A doença de Alzheimer não é para todos

Um magistrado que estivesse perante o mesmo relatório mas com um arguido 'desconhecido', concluiria o mesmo? Até quando os magistrados vão estar reféns do que chamo de “efeito fuga de João Rendeiro"?

Há cerca de uma semana, o juiz Francisco Henriques – responsável pelo processo que julga Ricardo Salgado – decidiu emitir um despacho em que reflete sobre o que é a doença de Alzheimer e de que forma é que essa mesma doença afeta as capacidades cognitivas de um arguido. Neste caso, Ricardo Salgado, óbvio. Pormenor que não é irrelevante. Diz o senhor magistrado que a demência e o Alzheimer não são razões suficientes para que a capacidade de defesa do arguido estejam limitadas “de tal forma que o impeçam de se defender de forma plena”. E diz ainda que a falta de memória é própria dos seus 77 anos: “o ser humano na faixa etária do arguido sofre de natural decréscimo das capacidades cognitivas”.

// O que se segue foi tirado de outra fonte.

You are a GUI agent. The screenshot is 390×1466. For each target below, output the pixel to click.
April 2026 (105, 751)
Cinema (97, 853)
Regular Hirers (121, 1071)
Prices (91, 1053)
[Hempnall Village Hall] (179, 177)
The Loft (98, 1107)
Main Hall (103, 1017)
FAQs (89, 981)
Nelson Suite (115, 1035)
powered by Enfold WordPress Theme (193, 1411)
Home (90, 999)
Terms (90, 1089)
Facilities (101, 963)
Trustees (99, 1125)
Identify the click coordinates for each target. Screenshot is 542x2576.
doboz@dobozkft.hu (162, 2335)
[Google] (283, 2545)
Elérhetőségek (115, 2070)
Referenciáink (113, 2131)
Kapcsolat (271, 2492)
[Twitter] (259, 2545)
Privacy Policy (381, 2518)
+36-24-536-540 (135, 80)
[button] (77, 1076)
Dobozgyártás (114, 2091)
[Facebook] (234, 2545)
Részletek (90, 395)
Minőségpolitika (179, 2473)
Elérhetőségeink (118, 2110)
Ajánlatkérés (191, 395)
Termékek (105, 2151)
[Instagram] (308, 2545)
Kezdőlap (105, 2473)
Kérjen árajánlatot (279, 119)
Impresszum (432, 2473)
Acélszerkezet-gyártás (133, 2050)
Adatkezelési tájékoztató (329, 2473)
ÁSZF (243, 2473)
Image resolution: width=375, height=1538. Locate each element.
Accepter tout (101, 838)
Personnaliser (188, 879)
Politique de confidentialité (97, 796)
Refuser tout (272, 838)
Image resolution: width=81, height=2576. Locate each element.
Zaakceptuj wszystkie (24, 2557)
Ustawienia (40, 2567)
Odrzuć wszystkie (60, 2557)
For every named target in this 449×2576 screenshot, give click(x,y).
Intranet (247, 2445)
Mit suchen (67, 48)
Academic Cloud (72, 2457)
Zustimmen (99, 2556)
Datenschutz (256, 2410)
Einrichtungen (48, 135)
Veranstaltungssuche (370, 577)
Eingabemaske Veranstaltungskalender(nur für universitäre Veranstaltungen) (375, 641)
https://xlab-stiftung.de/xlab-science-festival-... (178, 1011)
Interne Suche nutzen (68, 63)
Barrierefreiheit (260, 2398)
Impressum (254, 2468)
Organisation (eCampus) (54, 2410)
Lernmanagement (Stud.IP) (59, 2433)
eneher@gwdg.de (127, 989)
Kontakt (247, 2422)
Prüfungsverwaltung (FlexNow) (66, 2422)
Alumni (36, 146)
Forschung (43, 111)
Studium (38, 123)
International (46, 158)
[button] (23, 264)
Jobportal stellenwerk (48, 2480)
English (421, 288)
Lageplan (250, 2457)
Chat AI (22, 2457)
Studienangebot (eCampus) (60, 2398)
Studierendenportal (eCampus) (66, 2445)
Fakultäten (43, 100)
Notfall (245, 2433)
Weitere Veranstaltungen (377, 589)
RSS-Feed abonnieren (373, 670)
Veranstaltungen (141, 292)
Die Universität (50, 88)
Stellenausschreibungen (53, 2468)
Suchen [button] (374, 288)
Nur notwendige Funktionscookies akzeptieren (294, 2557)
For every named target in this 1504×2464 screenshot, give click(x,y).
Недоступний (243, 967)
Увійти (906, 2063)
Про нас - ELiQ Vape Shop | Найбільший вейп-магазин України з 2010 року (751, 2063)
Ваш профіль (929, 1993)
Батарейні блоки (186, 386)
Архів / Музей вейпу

Contradizendo, sem dó nem piedade, o que o relatório de um médico neurologista – repito – médico neurologista – diz acerca do que é a doença que afeta muitos portugueses e até, pasme-se, um ex-banqueiro que agora está a ser julgado por três crimes de abuso de confiança.

Ora, infelizmente por razões familiares, não preciso de ler sobre a doença de Alzheimer para saber que esta é um tipo de demência que provoca uma deterioração da memória, atenção, concentração, linguagem e pensamento.

E este foi o cenário apresentado, assinado e validado pelo médico de Ricardo Salgado. Diagnóstico que acompanha também centenas de Manueis, Antónios, Fernandas, Joaquinas ou Marias desta vida.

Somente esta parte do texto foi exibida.